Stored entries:
——

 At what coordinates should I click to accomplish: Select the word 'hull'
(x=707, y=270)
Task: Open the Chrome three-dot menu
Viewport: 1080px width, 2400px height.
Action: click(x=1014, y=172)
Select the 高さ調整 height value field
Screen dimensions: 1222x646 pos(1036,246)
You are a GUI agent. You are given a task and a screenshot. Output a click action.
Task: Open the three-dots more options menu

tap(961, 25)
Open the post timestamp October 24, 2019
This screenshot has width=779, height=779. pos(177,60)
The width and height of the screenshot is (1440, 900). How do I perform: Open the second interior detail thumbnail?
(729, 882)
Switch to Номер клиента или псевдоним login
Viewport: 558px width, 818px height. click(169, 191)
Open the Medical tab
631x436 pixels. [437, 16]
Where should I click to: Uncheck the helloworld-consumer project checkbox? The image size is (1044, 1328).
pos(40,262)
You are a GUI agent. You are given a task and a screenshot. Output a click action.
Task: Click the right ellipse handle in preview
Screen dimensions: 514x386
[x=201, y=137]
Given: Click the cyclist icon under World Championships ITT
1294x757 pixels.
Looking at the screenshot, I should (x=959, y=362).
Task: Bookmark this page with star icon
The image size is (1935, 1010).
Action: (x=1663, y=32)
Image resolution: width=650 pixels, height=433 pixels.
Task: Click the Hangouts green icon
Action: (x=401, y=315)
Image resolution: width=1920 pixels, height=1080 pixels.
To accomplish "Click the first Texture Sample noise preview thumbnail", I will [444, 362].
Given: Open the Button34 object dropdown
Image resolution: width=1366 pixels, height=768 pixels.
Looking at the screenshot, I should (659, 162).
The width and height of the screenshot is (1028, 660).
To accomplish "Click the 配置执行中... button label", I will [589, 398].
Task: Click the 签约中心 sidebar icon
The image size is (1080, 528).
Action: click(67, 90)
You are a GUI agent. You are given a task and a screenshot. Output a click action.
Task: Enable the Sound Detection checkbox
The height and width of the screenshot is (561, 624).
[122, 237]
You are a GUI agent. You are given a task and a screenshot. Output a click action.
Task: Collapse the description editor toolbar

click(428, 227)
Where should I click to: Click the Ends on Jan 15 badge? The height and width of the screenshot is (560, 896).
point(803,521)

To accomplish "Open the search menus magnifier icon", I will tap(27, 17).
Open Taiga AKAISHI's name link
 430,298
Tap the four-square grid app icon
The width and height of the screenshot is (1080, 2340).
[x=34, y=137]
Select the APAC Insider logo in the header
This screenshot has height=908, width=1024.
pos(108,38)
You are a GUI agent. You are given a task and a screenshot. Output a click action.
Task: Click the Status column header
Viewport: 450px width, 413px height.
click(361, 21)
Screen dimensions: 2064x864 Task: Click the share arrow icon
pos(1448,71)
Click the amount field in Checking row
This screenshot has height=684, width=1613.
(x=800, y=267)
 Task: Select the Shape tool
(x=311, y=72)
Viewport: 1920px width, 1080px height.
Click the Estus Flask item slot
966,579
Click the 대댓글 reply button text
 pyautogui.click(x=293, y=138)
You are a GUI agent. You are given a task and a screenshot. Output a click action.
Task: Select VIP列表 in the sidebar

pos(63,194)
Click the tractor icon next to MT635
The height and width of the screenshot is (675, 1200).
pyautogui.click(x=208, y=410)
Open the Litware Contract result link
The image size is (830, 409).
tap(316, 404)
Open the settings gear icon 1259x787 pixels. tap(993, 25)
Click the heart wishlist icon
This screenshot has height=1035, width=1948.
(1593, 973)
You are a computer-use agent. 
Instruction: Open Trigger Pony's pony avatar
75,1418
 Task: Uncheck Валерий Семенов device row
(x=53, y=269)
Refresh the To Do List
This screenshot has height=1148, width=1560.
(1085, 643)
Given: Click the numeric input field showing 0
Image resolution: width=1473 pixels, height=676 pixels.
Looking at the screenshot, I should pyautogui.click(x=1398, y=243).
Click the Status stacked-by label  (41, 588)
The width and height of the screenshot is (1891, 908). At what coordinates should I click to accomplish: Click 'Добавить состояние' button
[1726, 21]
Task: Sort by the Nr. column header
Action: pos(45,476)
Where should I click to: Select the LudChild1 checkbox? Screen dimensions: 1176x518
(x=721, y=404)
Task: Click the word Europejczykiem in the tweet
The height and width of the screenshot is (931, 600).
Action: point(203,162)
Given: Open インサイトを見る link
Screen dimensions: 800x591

——

Repeat the items above, starting at their very first line and ending at the line that contains "Viewport: 558px width, 818px", with that line included.

== The reply ==
 At what coordinates should I click to accomplish: Select the word 'hull'
(x=707, y=270)
Task: Open the Chrome three-dot menu
Viewport: 1080px width, 2400px height.
Action: click(x=1014, y=172)
Select the 高さ調整 height value field
Screen dimensions: 1222x646 pos(1036,246)
You are a GUI agent. You are given a task and a screenshot. Output a click action.
Task: Open the three-dots more options menu

tap(961, 25)
Open the post timestamp October 24, 2019
This screenshot has width=779, height=779. pos(177,60)
The width and height of the screenshot is (1440, 900). How do I perform: Open the second interior detail thumbnail?
(729, 882)
Switch to Номер клиента или псевдоним login
Viewport: 558px width, 818px height. click(169, 191)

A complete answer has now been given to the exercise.